§ Data for the task
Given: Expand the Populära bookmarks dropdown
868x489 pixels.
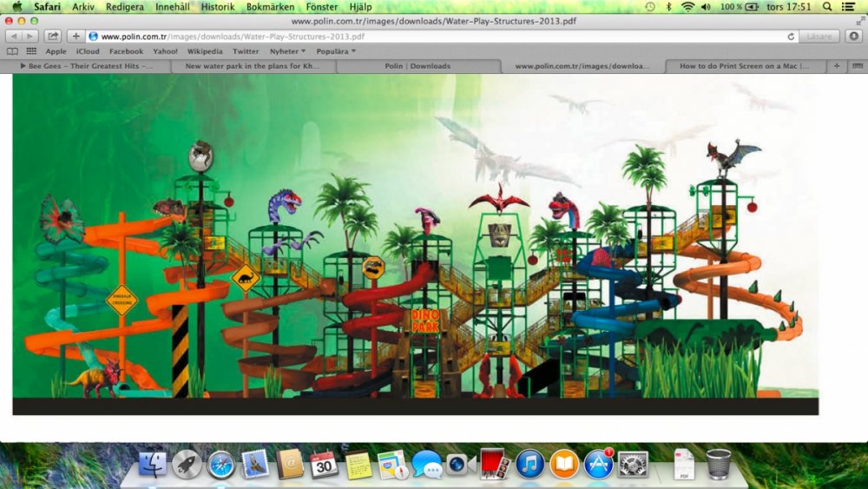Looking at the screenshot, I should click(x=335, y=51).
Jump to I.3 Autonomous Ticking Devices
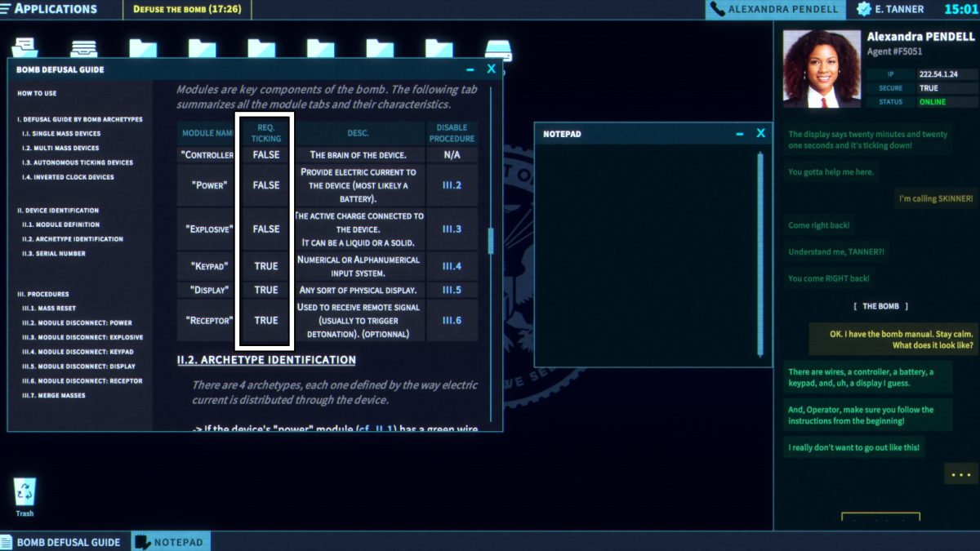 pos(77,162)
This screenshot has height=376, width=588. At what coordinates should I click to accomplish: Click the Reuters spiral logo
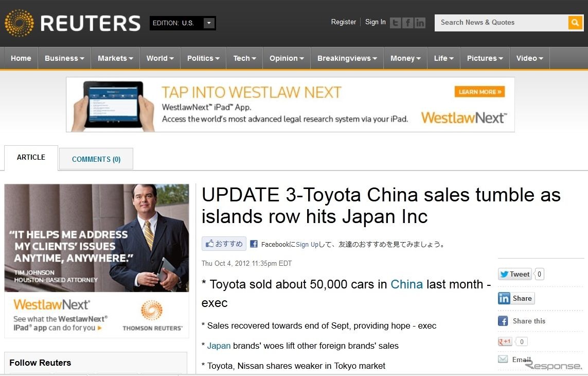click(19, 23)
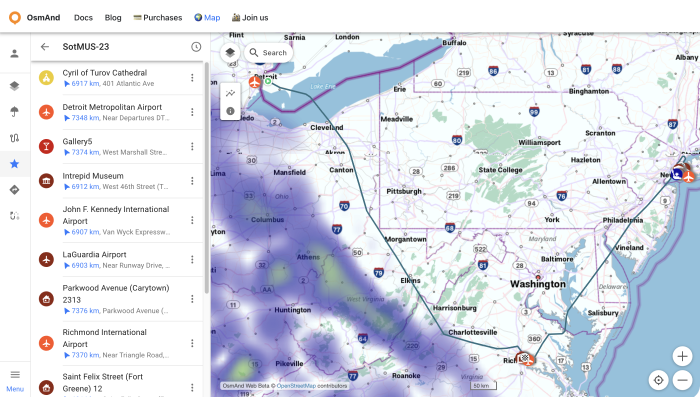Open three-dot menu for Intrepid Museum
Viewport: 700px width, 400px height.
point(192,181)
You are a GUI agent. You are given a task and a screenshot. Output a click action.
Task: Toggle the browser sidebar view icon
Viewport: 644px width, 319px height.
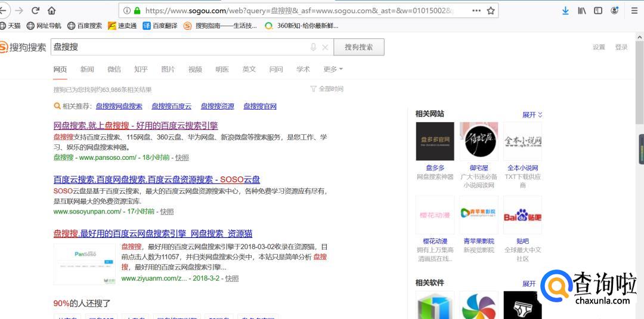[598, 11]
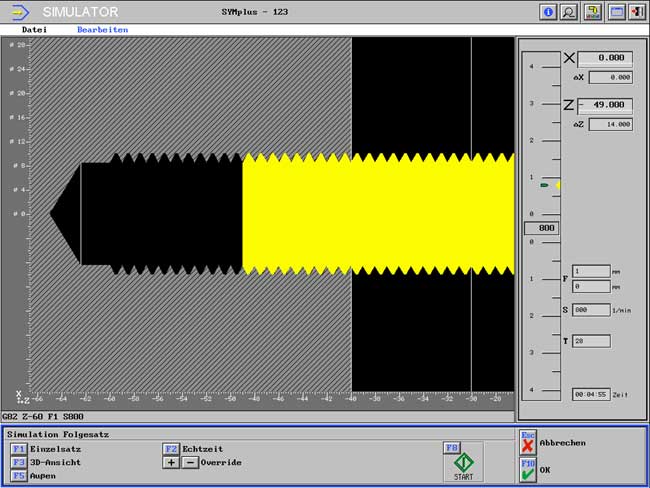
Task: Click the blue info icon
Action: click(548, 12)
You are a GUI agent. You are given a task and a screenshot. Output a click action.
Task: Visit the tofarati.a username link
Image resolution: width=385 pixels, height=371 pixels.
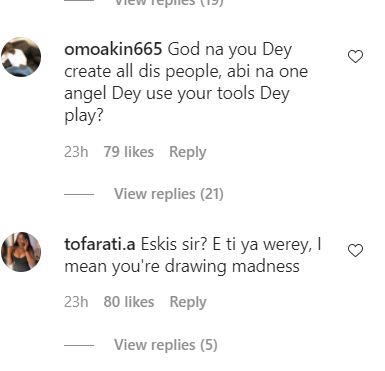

§ Assigned task
Within the entries above, give again exactly the lines starting at the one that contains "This screenshot has" and ending at the one that contains "Task: Visit the tofarati.a username link", leaving out the pictures.

§ Problem solution
This screenshot has height=376, width=588. At what coordinates should I click to accomplish: Click the Reuters spiral logo
click(19, 23)
Open three-dot menu for Intrepid Museum
Viewport: 700px width, 400px height.
point(192,181)
You are a GUI agent. You are given a task and a screenshot. Output a click action.
Task: Toggle the browser sidebar view icon
Viewport: 644px width, 319px height.
[598, 11]
Task: Click the blue info icon
Action: click(548, 12)
You are a GUI agent. You are given a task and a screenshot. Output a click action.
Task: Visit the tofarati.a username link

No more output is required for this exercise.